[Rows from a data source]
((
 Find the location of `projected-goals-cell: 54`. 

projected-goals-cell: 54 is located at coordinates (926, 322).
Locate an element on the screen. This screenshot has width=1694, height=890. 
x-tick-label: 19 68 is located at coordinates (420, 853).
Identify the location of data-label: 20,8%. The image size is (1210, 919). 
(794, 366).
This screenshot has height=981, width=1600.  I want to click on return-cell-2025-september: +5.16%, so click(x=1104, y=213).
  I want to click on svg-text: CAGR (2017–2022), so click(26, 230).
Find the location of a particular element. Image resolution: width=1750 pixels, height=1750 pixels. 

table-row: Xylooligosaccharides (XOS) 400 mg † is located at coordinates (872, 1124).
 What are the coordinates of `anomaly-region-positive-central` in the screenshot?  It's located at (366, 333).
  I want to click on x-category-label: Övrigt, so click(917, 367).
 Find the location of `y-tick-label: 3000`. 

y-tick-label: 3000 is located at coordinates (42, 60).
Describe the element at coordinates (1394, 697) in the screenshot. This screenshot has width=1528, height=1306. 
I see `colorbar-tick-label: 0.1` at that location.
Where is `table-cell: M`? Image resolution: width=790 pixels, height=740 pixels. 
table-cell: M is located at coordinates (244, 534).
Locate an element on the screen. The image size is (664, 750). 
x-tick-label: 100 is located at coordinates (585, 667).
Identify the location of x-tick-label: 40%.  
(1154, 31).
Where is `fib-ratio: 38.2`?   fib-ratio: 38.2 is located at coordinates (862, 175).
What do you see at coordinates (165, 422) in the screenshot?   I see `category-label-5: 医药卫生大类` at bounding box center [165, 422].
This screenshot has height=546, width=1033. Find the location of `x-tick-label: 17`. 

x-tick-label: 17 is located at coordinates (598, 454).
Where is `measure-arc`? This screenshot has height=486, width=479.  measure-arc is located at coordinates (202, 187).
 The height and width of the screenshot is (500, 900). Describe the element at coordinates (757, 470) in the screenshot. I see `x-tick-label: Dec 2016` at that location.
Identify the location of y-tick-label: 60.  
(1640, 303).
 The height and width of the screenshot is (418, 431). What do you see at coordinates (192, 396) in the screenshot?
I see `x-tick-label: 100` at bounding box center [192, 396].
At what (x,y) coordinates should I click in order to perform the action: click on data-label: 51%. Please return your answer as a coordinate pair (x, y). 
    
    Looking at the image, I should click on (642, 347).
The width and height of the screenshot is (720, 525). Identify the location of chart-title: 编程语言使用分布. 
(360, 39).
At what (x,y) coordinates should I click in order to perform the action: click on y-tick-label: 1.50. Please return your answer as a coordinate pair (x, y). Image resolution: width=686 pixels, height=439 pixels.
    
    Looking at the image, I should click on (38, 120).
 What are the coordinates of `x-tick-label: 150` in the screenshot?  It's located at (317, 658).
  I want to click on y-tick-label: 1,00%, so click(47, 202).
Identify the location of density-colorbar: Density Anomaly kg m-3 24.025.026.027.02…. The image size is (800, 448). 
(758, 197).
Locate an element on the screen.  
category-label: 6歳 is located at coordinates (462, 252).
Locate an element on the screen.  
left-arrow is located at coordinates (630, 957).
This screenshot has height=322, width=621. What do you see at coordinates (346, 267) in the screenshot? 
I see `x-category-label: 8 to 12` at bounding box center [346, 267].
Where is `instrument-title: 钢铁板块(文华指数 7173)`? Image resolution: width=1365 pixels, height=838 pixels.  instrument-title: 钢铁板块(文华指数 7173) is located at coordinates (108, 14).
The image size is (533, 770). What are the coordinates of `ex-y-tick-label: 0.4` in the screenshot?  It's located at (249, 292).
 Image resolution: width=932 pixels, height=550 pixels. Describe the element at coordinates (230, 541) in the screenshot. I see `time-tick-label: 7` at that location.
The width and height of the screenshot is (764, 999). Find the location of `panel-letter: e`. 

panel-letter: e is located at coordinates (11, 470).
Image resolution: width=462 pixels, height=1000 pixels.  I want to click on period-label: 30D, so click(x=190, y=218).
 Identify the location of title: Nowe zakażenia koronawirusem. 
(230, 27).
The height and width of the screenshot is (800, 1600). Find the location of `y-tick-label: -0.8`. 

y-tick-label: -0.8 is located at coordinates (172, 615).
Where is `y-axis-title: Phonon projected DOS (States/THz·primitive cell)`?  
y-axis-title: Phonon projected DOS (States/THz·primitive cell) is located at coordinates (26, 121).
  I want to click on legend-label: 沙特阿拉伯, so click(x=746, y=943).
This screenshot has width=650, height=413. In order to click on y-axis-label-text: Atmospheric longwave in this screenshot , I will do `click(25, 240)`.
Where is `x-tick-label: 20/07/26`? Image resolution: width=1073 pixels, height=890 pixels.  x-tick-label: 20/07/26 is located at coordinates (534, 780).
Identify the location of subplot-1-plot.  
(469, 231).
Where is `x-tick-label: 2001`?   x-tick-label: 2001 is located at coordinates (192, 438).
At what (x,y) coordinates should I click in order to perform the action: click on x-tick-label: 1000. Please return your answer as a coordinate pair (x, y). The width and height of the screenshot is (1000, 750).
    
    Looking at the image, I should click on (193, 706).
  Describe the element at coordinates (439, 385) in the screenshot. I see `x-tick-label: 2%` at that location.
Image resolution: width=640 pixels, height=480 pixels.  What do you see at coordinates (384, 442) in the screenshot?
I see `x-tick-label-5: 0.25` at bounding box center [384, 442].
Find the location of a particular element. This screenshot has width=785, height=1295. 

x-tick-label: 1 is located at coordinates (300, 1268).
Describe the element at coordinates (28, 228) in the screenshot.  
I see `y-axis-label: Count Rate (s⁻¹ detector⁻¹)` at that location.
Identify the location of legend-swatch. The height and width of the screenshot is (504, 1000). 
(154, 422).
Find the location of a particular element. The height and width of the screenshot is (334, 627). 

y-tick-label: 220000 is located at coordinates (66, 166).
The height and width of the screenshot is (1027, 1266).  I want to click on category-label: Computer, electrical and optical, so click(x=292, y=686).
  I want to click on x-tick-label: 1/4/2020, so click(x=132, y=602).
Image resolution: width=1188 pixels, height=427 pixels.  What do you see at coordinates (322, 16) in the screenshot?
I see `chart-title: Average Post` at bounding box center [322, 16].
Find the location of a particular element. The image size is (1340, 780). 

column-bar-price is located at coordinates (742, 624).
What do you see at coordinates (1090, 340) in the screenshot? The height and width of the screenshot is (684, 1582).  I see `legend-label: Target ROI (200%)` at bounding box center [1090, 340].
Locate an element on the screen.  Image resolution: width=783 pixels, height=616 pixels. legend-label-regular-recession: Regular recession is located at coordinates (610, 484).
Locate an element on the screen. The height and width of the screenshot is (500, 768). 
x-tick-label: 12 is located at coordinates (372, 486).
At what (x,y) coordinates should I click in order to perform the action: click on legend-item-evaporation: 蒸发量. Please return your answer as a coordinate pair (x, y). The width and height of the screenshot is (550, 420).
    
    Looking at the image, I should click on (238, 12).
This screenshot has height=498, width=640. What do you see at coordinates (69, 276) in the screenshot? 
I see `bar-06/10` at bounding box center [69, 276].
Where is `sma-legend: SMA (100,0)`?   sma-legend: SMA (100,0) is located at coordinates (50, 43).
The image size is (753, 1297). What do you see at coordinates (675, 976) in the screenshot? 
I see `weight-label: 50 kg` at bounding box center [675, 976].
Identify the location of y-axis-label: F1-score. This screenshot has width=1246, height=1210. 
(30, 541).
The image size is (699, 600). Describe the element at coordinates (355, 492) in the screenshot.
))
» **Request**
Copy every one of the rows above word for word, leaving nothing out and changing nothing.

» **Solution**
 Find the location of `projected-goals-cell: 54`. 

projected-goals-cell: 54 is located at coordinates (926, 322).
Locate an element on the screen. This screenshot has width=1694, height=890. 
x-tick-label: 19 68 is located at coordinates (420, 853).
Identify the location of data-label: 20,8%. The image size is (1210, 919). 
(794, 366).
This screenshot has height=981, width=1600.  I want to click on return-cell-2025-september: +5.16%, so click(x=1104, y=213).
  I want to click on svg-text: CAGR (2017–2022), so click(26, 230).
Find the location of a particular element. Image resolution: width=1750 pixels, height=1750 pixels. 

table-row: Xylooligosaccharides (XOS) 400 mg † is located at coordinates (872, 1124).
 What are the coordinates of `anomaly-region-positive-central` in the screenshot?  It's located at (366, 333).
  I want to click on x-category-label: Övrigt, so click(917, 367).
 Find the location of `y-tick-label: 3000`. 

y-tick-label: 3000 is located at coordinates (42, 60).
Describe the element at coordinates (1394, 697) in the screenshot. This screenshot has width=1528, height=1306. 
I see `colorbar-tick-label: 0.1` at that location.
Where is `table-cell: M`? Image resolution: width=790 pixels, height=740 pixels. 
table-cell: M is located at coordinates (244, 534).
Locate an element on the screen. The image size is (664, 750). 
x-tick-label: 100 is located at coordinates (585, 667).
Identify the location of x-tick-label: 40%.  
(1154, 31).
Where is `fib-ratio: 38.2`?   fib-ratio: 38.2 is located at coordinates (862, 175).
What do you see at coordinates (165, 422) in the screenshot?   I see `category-label-5: 医药卫生大类` at bounding box center [165, 422].
This screenshot has height=546, width=1033. Find the location of `x-tick-label: 17`. 

x-tick-label: 17 is located at coordinates (598, 454).
Where is `measure-arc`? This screenshot has height=486, width=479.  measure-arc is located at coordinates (202, 187).
 The height and width of the screenshot is (500, 900). Describe the element at coordinates (757, 470) in the screenshot. I see `x-tick-label: Dec 2016` at that location.
Identify the location of y-tick-label: 60.  
(1640, 303).
 The height and width of the screenshot is (418, 431). What do you see at coordinates (192, 396) in the screenshot?
I see `x-tick-label: 100` at bounding box center [192, 396].
At what (x,y) coordinates should I click in order to perform the action: click on data-label: 51%. Please return your answer as a coordinate pair (x, y). 
    
    Looking at the image, I should click on (642, 347).
The width and height of the screenshot is (720, 525). Identify the location of chart-title: 编程语言使用分布. 
(360, 39).
At what (x,y) coordinates should I click in order to perform the action: click on y-tick-label: 1.50. Please return your answer as a coordinate pair (x, y). Image resolution: width=686 pixels, height=439 pixels.
    
    Looking at the image, I should click on (38, 120).
 What are the coordinates of `x-tick-label: 150` in the screenshot?  It's located at (317, 658).
  I want to click on y-tick-label: 1,00%, so click(47, 202).
Identify the location of density-colorbar: Density Anomaly kg m-3 24.025.026.027.02…. The image size is (800, 448). 
(758, 197).
Locate an element on the screen.  
category-label: 6歳 is located at coordinates (462, 252).
Locate an element on the screen.  
left-arrow is located at coordinates (630, 957).
This screenshot has height=322, width=621. What do you see at coordinates (346, 267) in the screenshot? 
I see `x-category-label: 8 to 12` at bounding box center [346, 267].
Where is `instrument-title: 钢铁板块(文华指数 7173)`? Image resolution: width=1365 pixels, height=838 pixels.  instrument-title: 钢铁板块(文华指数 7173) is located at coordinates (108, 14).
The image size is (533, 770). What are the coordinates of `ex-y-tick-label: 0.4` in the screenshot?  It's located at (249, 292).
 Image resolution: width=932 pixels, height=550 pixels. Describe the element at coordinates (230, 541) in the screenshot. I see `time-tick-label: 7` at that location.
The width and height of the screenshot is (764, 999). Find the location of `panel-letter: e`. 

panel-letter: e is located at coordinates (11, 470).
Image resolution: width=462 pixels, height=1000 pixels.  I want to click on period-label: 30D, so click(x=190, y=218).
 Identify the location of title: Nowe zakażenia koronawirusem. 
(230, 27).
The height and width of the screenshot is (800, 1600). Find the location of `y-tick-label: -0.8`. 

y-tick-label: -0.8 is located at coordinates (172, 615).
Where is `y-axis-title: Phonon projected DOS (States/THz·primitive cell)`?  
y-axis-title: Phonon projected DOS (States/THz·primitive cell) is located at coordinates (26, 121).
  I want to click on legend-label: 沙特阿拉伯, so click(x=746, y=943).
This screenshot has width=650, height=413. In order to click on y-axis-label-text: Atmospheric longwave in this screenshot , I will do `click(25, 240)`.
Where is `x-tick-label: 20/07/26`? Image resolution: width=1073 pixels, height=890 pixels.  x-tick-label: 20/07/26 is located at coordinates (534, 780).
Identify the location of subplot-1-plot.  
(469, 231).
Where is `x-tick-label: 2001`?   x-tick-label: 2001 is located at coordinates (192, 438).
At what (x,y) coordinates should I click in order to perform the action: click on x-tick-label: 1000. Please return your answer as a coordinate pair (x, y). The width and height of the screenshot is (1000, 750).
    
    Looking at the image, I should click on (193, 706).
  Describe the element at coordinates (439, 385) in the screenshot. I see `x-tick-label: 2%` at that location.
Image resolution: width=640 pixels, height=480 pixels.  What do you see at coordinates (384, 442) in the screenshot?
I see `x-tick-label-5: 0.25` at bounding box center [384, 442].
Find the location of a particular element. This screenshot has width=785, height=1295. 

x-tick-label: 1 is located at coordinates (300, 1268).
Describe the element at coordinates (28, 228) in the screenshot.  
I see `y-axis-label: Count Rate (s⁻¹ detector⁻¹)` at that location.
Identify the location of legend-swatch. The height and width of the screenshot is (504, 1000). 
(154, 422).
Find the location of a particular element. The height and width of the screenshot is (334, 627). 

y-tick-label: 220000 is located at coordinates (66, 166).
The height and width of the screenshot is (1027, 1266).  I want to click on category-label: Computer, electrical and optical, so click(x=292, y=686).
  I want to click on x-tick-label: 1/4/2020, so click(x=132, y=602).
Image resolution: width=1188 pixels, height=427 pixels.  What do you see at coordinates (322, 16) in the screenshot?
I see `chart-title: Average Post` at bounding box center [322, 16].
Find the location of a particular element. The image size is (1340, 780). 

column-bar-price is located at coordinates (742, 624).
What do you see at coordinates (1090, 340) in the screenshot? The height and width of the screenshot is (684, 1582).  I see `legend-label: Target ROI (200%)` at bounding box center [1090, 340].
Locate an element on the screen.  Image resolution: width=783 pixels, height=616 pixels. legend-label-regular-recession: Regular recession is located at coordinates (610, 484).
Locate an element on the screen. The height and width of the screenshot is (500, 768). 
x-tick-label: 12 is located at coordinates (372, 486).
At what (x,y) coordinates should I click in order to perform the action: click on legend-item-evaporation: 蒸发量. Please return your answer as a coordinate pair (x, y). The width and height of the screenshot is (550, 420).
    
    Looking at the image, I should click on (238, 12).
This screenshot has height=498, width=640. What do you see at coordinates (69, 276) in the screenshot? 
I see `bar-06/10` at bounding box center [69, 276].
Where is `sma-legend: SMA (100,0)`?   sma-legend: SMA (100,0) is located at coordinates (50, 43).
The image size is (753, 1297). What do you see at coordinates (675, 976) in the screenshot? 
I see `weight-label: 50 kg` at bounding box center [675, 976].
Identify the location of y-axis-label: F1-score. This screenshot has width=1246, height=1210. 
(30, 541).
The image size is (699, 600). Describe the element at coordinates (355, 492) in the screenshot.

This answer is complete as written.